───── EXCERPT TO READ ─────
To celebrate this achievement, Governor Charlie Baker on Friday will join Transportation Secretary and CEO Stephanie Pollack, Highway Administrator Jonathan Gulliver, Congressman Michael Capuano, members of the Massachusetts Legislature, and local leaders in Boston at a ribbon-cutting event.

The Longfellow Bridge Rehabilitation Project has upgraded the bridge’s structural capacity as well as multimodal access and bridge-to-city-street accessibility connections. Originally built in 1907, the historic bridge is a vital link between Boston and Cambridge, making important regional connections and contributing to the Charles River Basin Historic District. This is the first major rehabilitation of the bridge since 1959.

“Rehabilitating the Longfellow Bridge aligns with our administration’s commitment to improving the reliability of core transportation infrastructure while also helping ensure that roads and bridges do their job to move people to the places they need to go,” said Governor Baker. “The Department of Transportation is reaching this milestone not only due to the hard work of the work crews and engineers, but also the support and coordination with local leaders and members of the public.”

“Our administration has been proud to work closely with Boston, Cambridge and key stakeholders to rehabilitate the Longfellow Bridge to increase accessibility while maintaining the historical significance and notable design of this structure,” said Lieutenant Governor Karyn Polito.

This rehabilitation project has added numerous multimodal benefits including eliminating a vehicular travel lane in the outbound direction, widening the sidewalks and bicycle lanes, and adding new MBTA Red Line track. MassDOT also updated the final design of the bridge this spring as a result of public feedback to further widen the bicycle lane in the inbound direction and add new raised vertical stanchions to physically separate the bicycle lanes and speed feedback signs on both sides of the bridge.

This project is currently expected to be completed by this winter as MassDOT crews and contractors are continuing to conduct work on the approach roadways, construct the Frances Appleton Pedestrian Bridge, and carry out finishing work including landscaping and cleanup operations.

“This regionally significant bridge serves as an important connection between neighborhoods in Cambridge and Boston and allows residents, commuters, visitors, and commercial traffic to travel to destinations throughout the area,” said Secretary Pollack. “MassDOT is pleased to reach the full beneficial use milestone so that all vehicle lanes, as well as the new separated bicycle lanes, sidewalks, and Red Line infrastructure are now open for the public to use and enjoy.”

“I am proud of the MassDOT crews and contractors for their tireless efforts in rehabilitating this important bridge structure and addressing the historical and design considerations that arose throughout this project,” said Highway Administrator Gulliver. “We have appreciated the support from elected officials, local leaders, and the public throughout this major project and we look forward completing this project by this winter.”
───── COLLECTED MATERIAL ─────
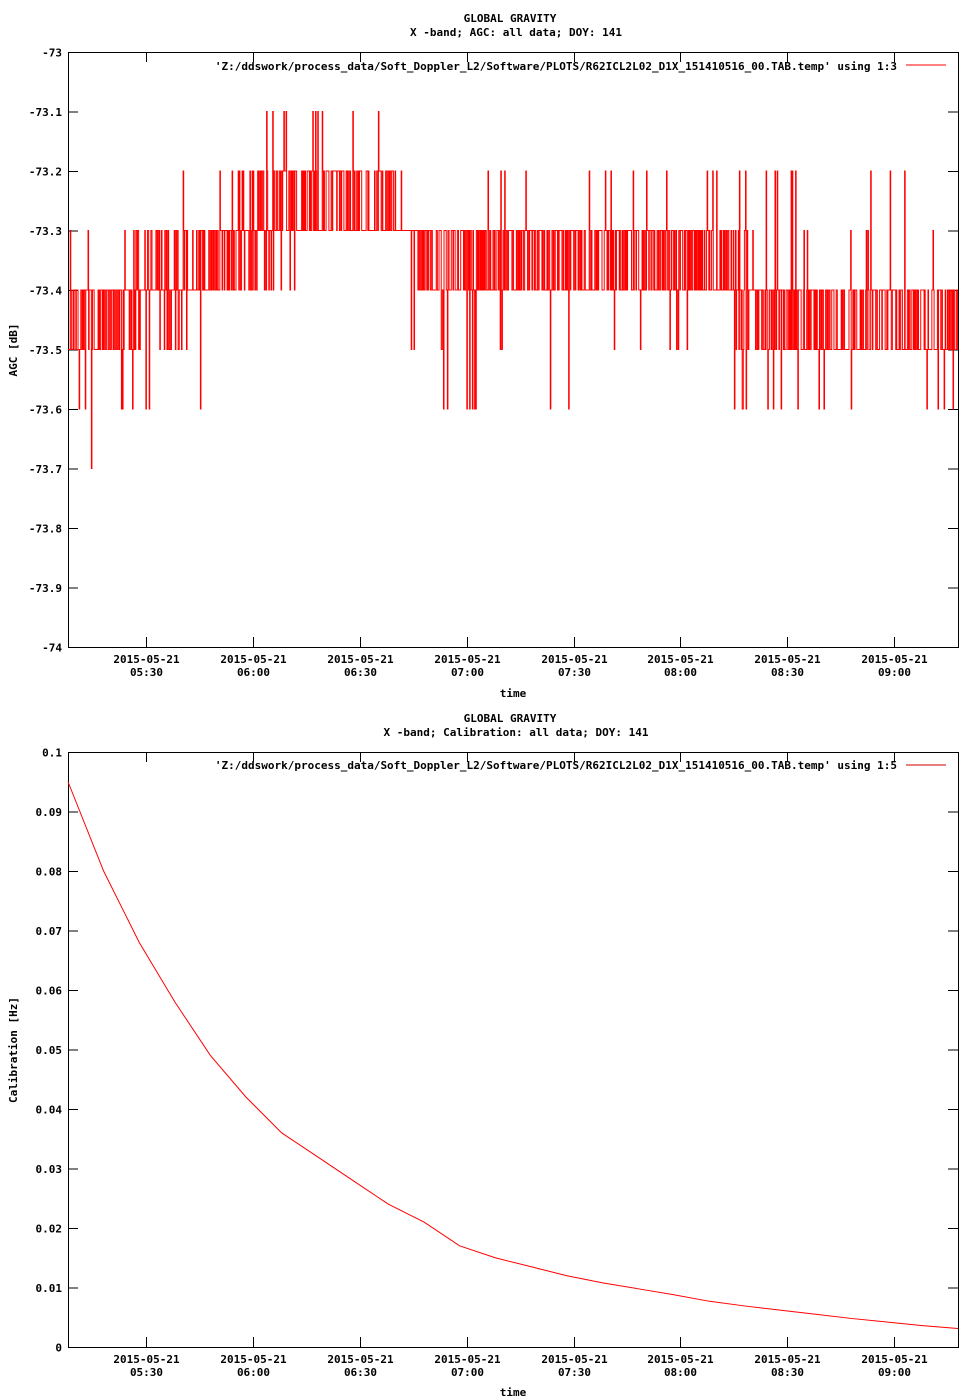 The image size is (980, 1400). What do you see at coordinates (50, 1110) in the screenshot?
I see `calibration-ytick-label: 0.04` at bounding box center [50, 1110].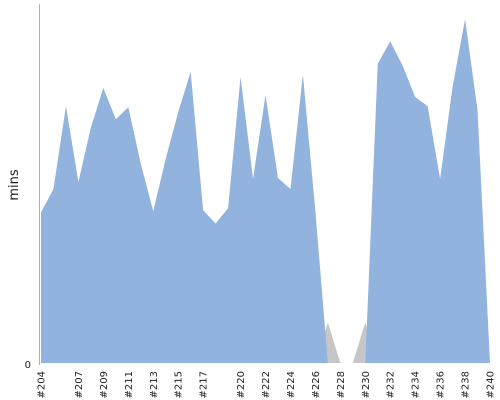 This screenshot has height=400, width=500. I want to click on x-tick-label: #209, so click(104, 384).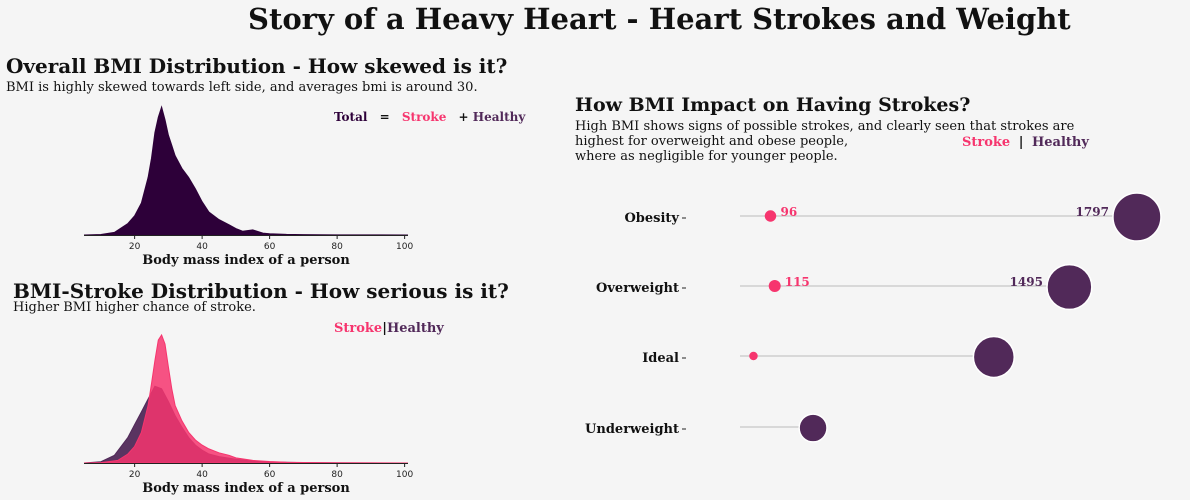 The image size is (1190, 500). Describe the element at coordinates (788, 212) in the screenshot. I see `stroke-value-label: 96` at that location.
─────
[INSTRUCTION A]:
Using the Longfellow Bridge excerpt, answer these:
(i) In what year was the bridge originally built?
(ii) Before this project, in what year did the bridge last have a major rehabilitation?
(iii) Which pedestrian bridge are crews and contractors still constructing?
[INSTRUCTION B]: Pick up the Longfellow Bridge excerpt after its final sentence and keep writing it in the same style.

[REPLY A]:
(i) 1907
(ii) 1959
(iii) The Frances Appleton Pedestrian Bridge

[REPLY B]:
Located on the site of the 1793 West Boston Bridge, this steel and granite structure was completed in 1907, and renamed to honor Henry Wadsworth Longfellow in 1927. The bridge was then extended in 1956 and rehabilitated in 1959.

The bridge today consists of eleven original open-spandrel steel arch spans. The bridge has an overall length of 2,135 feet, and a deck width of 105 feet, which includes a 27-foot fenced median occupied by the Red Line. The bridge carries 28,000 motor vehicles, 90,000 transit users, as well as pedestrians and bicyclists per day.

“The Longfellow Bridge is not only a vital transportation connection for commuters, bicyclists and pedestrians across the Charles River, it is also a jewel of the Boston skyline,”said Congressman Capuano. “Rehabilitating the Longfellow Bridge improves the travel experience for all who utilize it.  I am very pleased that its functionality and its beauty have been restored.”

“The Longfellow Bridge is a vital connection between economic hubs in Downtown Boston and Kendall Square,” said State Senator Joseph Boncore. “This rehabilitation of this historic bridge will provide these communities with access to safe and reliable multimodal transportation options and l look formed to full competition of the project.”

“I am pleased that the full use of the surface of bridge – for the Redline, for pedestrians, for bicyclists, and for cars – will be open for the public to use and enjoy,” said State Representative Jay Livingstone. “I appreciate the diligence of MassDOT and the contractors to work through the unique issues that arose repairing the bridge so that we can use this historic structure for many decades to come.”

MassDOT undertook a comprehensive public outreach and stakeholder engagement process prior to the start of construction in order to help formulate the future design of the Longfellow Bridge. The decisions made through the Longfellow public process helped form MassDOT policies used today to provide safe, fair, and equitable sharing of limited space for public transit, non-motorized uses, and motorized uses.